Chanelle Helm, a lead core organizer of Louisville Black Lives Matter, said that her organization has advocated for the vaccines and all other alternatives that prevent the spread of COVID-19.
But pitting Irving against allies like Kaepernick is a form of slander in the broader movement around issues like police reform, Helm said, and shows a continued callousness towards what should matter most at this moment in history.
“Neither one of those two, Kyrie and Colin, asked to be brought up in that manner. It’s really just disgusting,” Helm said. “I think that’s my frustration. They’re doing whatever they can to make these divides, and that’s evident when in their critique, in their commentary, in who they choose to praise, they’re not giving any solace to the folks we have lost to this pandemic.”
Irving doubled down on his choice to not take the vaccine on Instagram Live Wednesday night.

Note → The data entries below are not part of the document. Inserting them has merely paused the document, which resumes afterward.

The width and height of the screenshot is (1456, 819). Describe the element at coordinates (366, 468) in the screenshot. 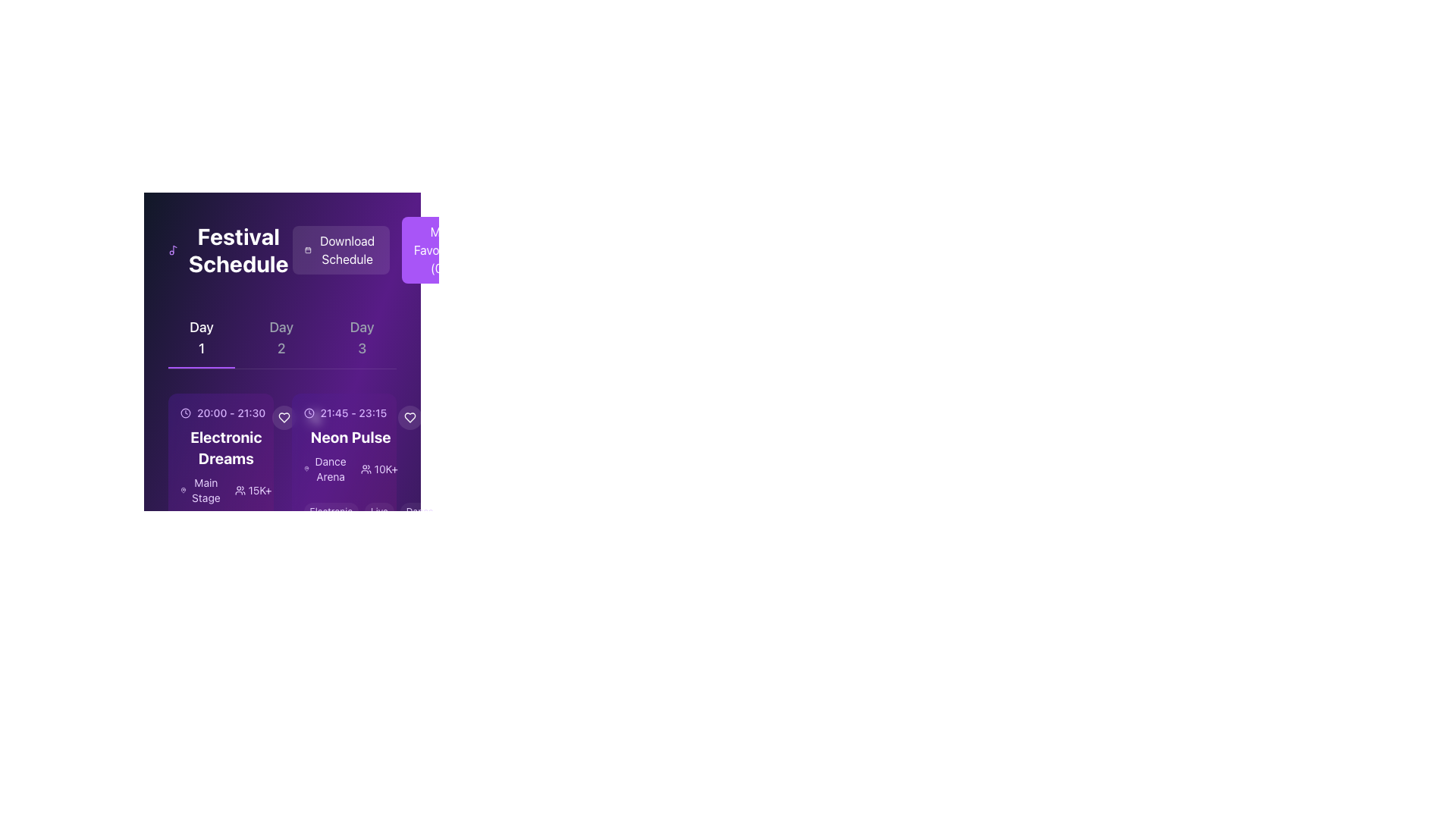

I see `the 'users' or 'attendance' icon, which is located to the left of the numerical label '10K+' in the lower part of the event information card` at that location.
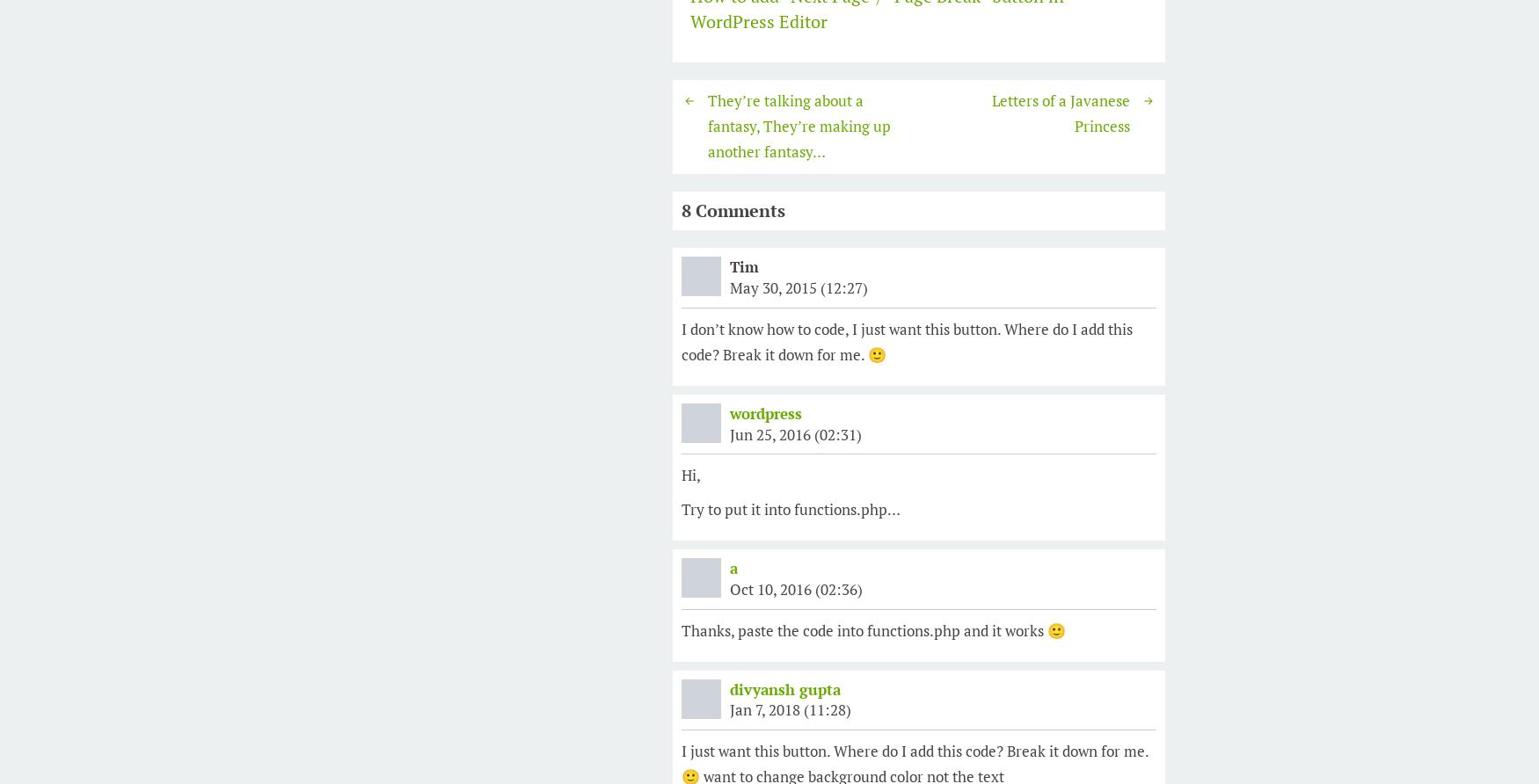 This screenshot has width=1539, height=784. I want to click on 'Try to put it into functions.php…', so click(681, 508).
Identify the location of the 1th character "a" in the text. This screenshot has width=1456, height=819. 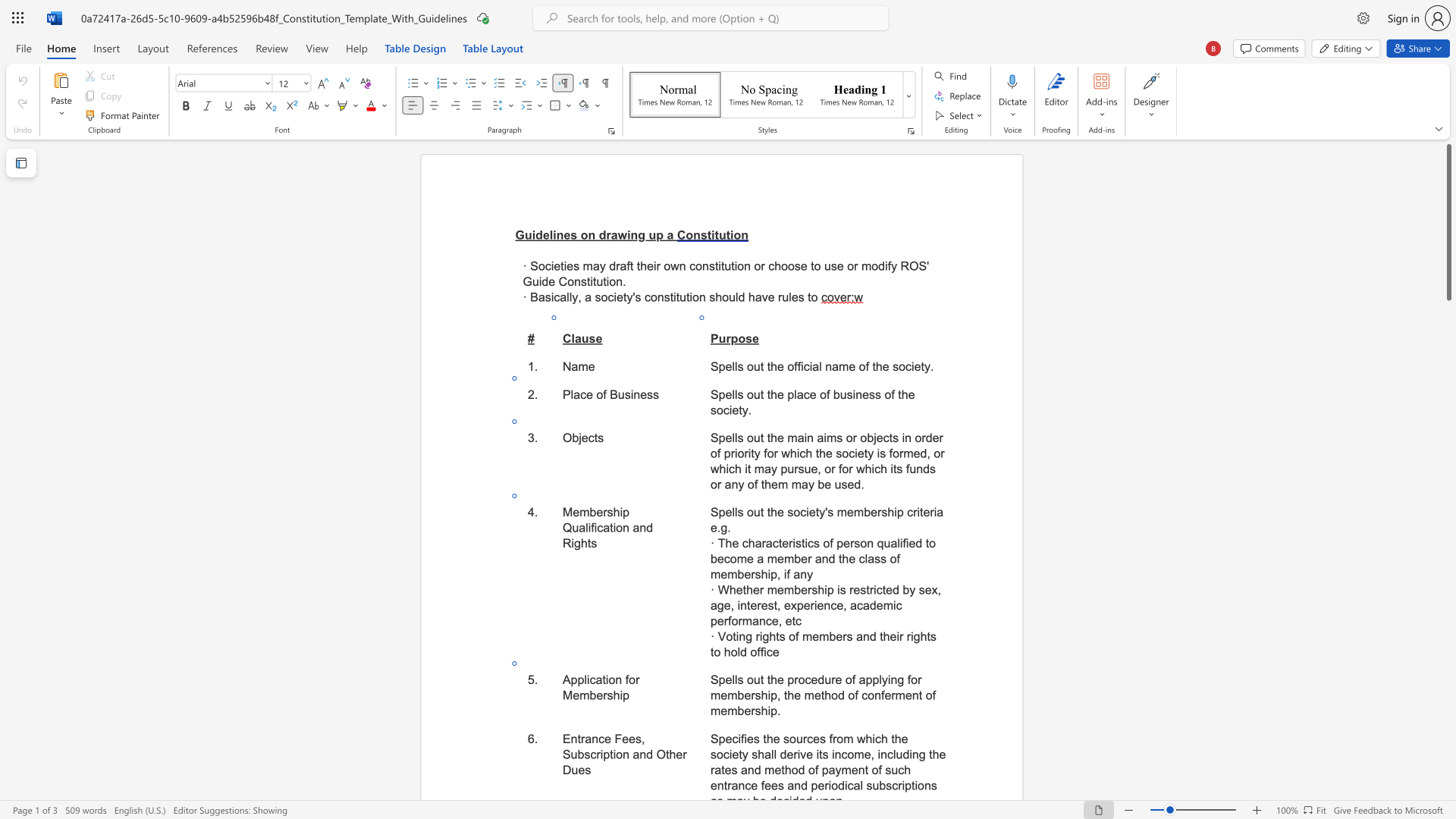
(939, 512).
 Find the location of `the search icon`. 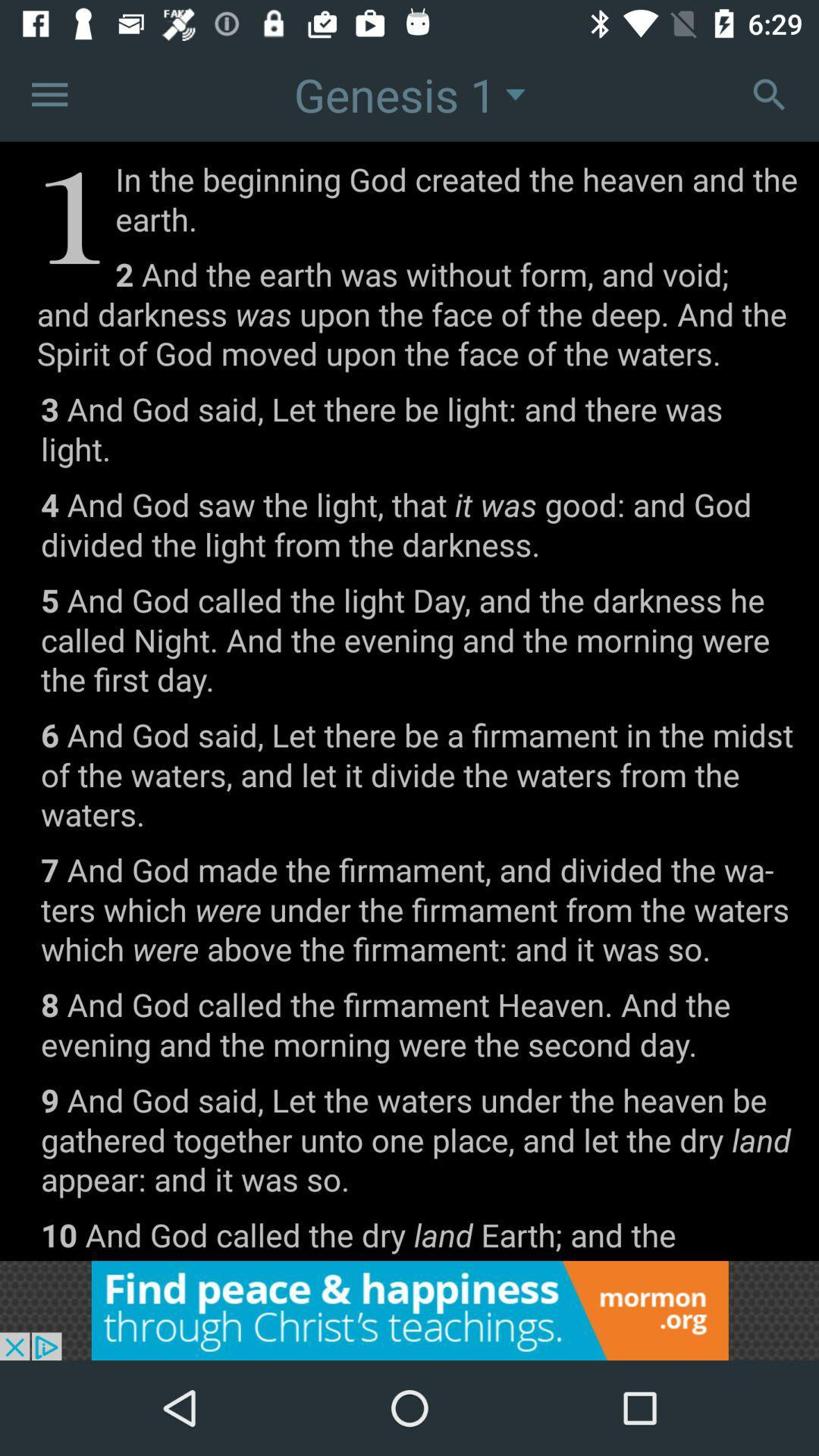

the search icon is located at coordinates (769, 93).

“Pay attention to what’s going on out in the real world. People are losing their jobs to these mandates. People are having to make choices with their own lives which I respect,” he said. “What would you do if you felt uncomfortable going into the season when you were promised that you would have exemptions or that you didn’t have to be forced to get the vaccine? This wasn’t an issue before the season started.”
Reginald Thomas Brown, chair of the board of social justice organization Vocal NY in New York City, was one of the first 30,000 volunteers in the clinical trials for the Moderna vaccine. As a Black person, Brown hoped to reduce vaccine hesitancy in the Black community. Now he hopes Irving will reconsider his view on mandates.
“Ask him if he fastens his seat belt when he drives or gets on a plane. Ask him what he does when he gets to a red light,” Brown said. “All of these are mandates. I mean I understand not wanting to be told what to do, but just about you. It’s about the entire planet we’re talking about.”
Brown said that Irving should consider that his platform carries a lot of weight in the community.
“I understand the hesitancy,” Brown said. “But you’ve probably already had the polio vaccine and the smallpox vaccine. And I’m sure you probably don’t know what the ingredients of that were. If you’re taking any kind of medication, you have no idea what’s in there. Why is this any different?”
“The right are just looking for anything to justify what they’re doing and will attach themselves to whatever they need to to attract attention,” Brown said.
Regardless of where Irving stands on the COVID vaccine, Dianis just hopes he ends his silence on how the right has used his name.
“If you feel like you’re being used for their disinformation campaigns, then you should speak up and stop that. Our responsibility should be to say I am not your puppet, I’m not your spokesperson, I’m not your poster child,” Dianis said. “He’s going to make a personal decision. But to me it’s also a matter of not doing harm to our community. So when you make that personal decision, don’t be used in the process for something that can hurt us more.”